- [Given task 1] In the bill summary, by what date would every county have to have a designated assessor on file with the State Tax Commission?
- [Given task 2] Reproduce the part of the bill summary that begins at the words "--    Allow the State" and stops after the words "under the bill.".

Text extract start

PROPERTY TAX ASSESSMENTS                                                              H.B. 6049 (H-1):

                                                                               SUMMARY OF HOUSE-PASSED BILL

                                                                                                         IN COMMITTEE

 

 

 

 

 

 

 

 

 

House Bill 6049 (Substitute H-1 as passed by the House)

Sponsor:  Representative James Lower

House Committee:  Tax Policy

Senate Committee:  Finance

 

Date Completed:  12-11-18

 


CONTENT

 

The bill would amend the General Property Tax Act to do the following:

 

 --    Require the State Tax Commission to audit the assessing districts in Michigan to determine if they complied with certain requirements, such as employing or contracting with an assessor of record that oversaw and administered an annual assessment of all property liable to taxation in the assessing district, beginning on and after December 31, 2021.

 --    Require the State Tax Commission to develop and implement an audit program to determine whether an assessing district was in substantial compliance with the bill's requirements.

 --    Allow the State Tax Commission to initiate a process to ensure that an assessing district achieved and maintained substantial compliance with the bill's requirements after December 31, 2021.

 --    Require the State Tax Commission to develop and implement a process to ensure that all assessing districts in the State achieved and maintained substantial compliance with the bill's requirements, and list what that process would have to include.

 --    Require every county to have a designated assessor on file with the State Tax Commission beginning December 31, 2020, subject to further requirements and provisions listed under the bill.

 --    Allow the governing bodies of two or more contiguous cities or townships, by agreement, to appoint a single board of review to serve as the board of review for each of those cities or townships for the purposes of the Act.

 --    Allow a village that was located in more than one assessing district to request State Tax Commission approval that the assessment of property within the village be combined with the assessment of property in one of those assessing districts.

 --    Require all assessing officials to maintain land value maps only through calendar year 2018.

 --    Require the State Tax Commission to adopt and publish guidelines to implement the bill.

 

The bill states the following: "It is the intent of the legislature to appropriate sufficient money to address start-up and training costs associated with this amendatory act, including, but not limited to, necessary costs incurred to train board of review members, increase the number of assessors qualified to serve as assessors of record, facilitate initial designated assessor designations, respond to assessor requests for technical assistance, enhance staff and programming within the State Tax Commission to improve technical support for assessors of record, and transition some assessment services to designated assessors."

Text extract end
Entries provided start

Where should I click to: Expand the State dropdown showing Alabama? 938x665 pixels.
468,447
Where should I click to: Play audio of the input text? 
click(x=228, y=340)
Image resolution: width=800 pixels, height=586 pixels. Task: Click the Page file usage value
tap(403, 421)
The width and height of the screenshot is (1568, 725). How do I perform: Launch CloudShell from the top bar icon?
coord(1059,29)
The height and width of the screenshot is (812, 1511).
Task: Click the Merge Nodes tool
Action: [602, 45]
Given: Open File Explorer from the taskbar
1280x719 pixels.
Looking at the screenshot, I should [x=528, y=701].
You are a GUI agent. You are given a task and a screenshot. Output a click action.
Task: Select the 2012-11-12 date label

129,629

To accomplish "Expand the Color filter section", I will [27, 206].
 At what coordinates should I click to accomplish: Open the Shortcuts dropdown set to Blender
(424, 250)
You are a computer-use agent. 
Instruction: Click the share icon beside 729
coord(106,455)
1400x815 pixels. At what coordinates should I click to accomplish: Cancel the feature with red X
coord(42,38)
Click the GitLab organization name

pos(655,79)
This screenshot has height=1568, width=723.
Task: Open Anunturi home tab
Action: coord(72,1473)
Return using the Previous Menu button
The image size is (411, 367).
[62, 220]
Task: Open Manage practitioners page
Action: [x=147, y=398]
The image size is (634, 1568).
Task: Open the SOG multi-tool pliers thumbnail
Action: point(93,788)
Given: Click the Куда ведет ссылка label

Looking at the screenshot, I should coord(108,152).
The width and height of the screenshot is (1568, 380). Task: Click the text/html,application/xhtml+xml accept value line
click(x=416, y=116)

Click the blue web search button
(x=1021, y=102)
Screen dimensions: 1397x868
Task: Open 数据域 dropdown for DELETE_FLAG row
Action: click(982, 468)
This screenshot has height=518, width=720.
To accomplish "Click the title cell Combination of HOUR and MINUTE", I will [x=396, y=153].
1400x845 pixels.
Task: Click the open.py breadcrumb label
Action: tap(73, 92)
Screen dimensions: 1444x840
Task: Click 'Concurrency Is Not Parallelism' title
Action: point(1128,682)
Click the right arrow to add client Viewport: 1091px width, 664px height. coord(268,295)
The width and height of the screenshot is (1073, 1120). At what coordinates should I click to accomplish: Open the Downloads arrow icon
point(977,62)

Entries provided end

- [Exercise response 1] December 31, 2020.

- [Exercise response 2]
--    Allow the State Tax Commission to initiate a process to ensure that an assessing district achieved and maintained substantial compliance with the bill's requirements after December 31, 2021.

 --    Require the State Tax Commission to develop and implement a process to ensure that all assessing districts in the State achieved and maintained substantial compliance with the bill's requirements, and list what that process would have to include.

 --    Require every county to have a designated assessor on file with the State Tax Commission beginning December 31, 2020, subject to further requirements and provisions listed under the bill.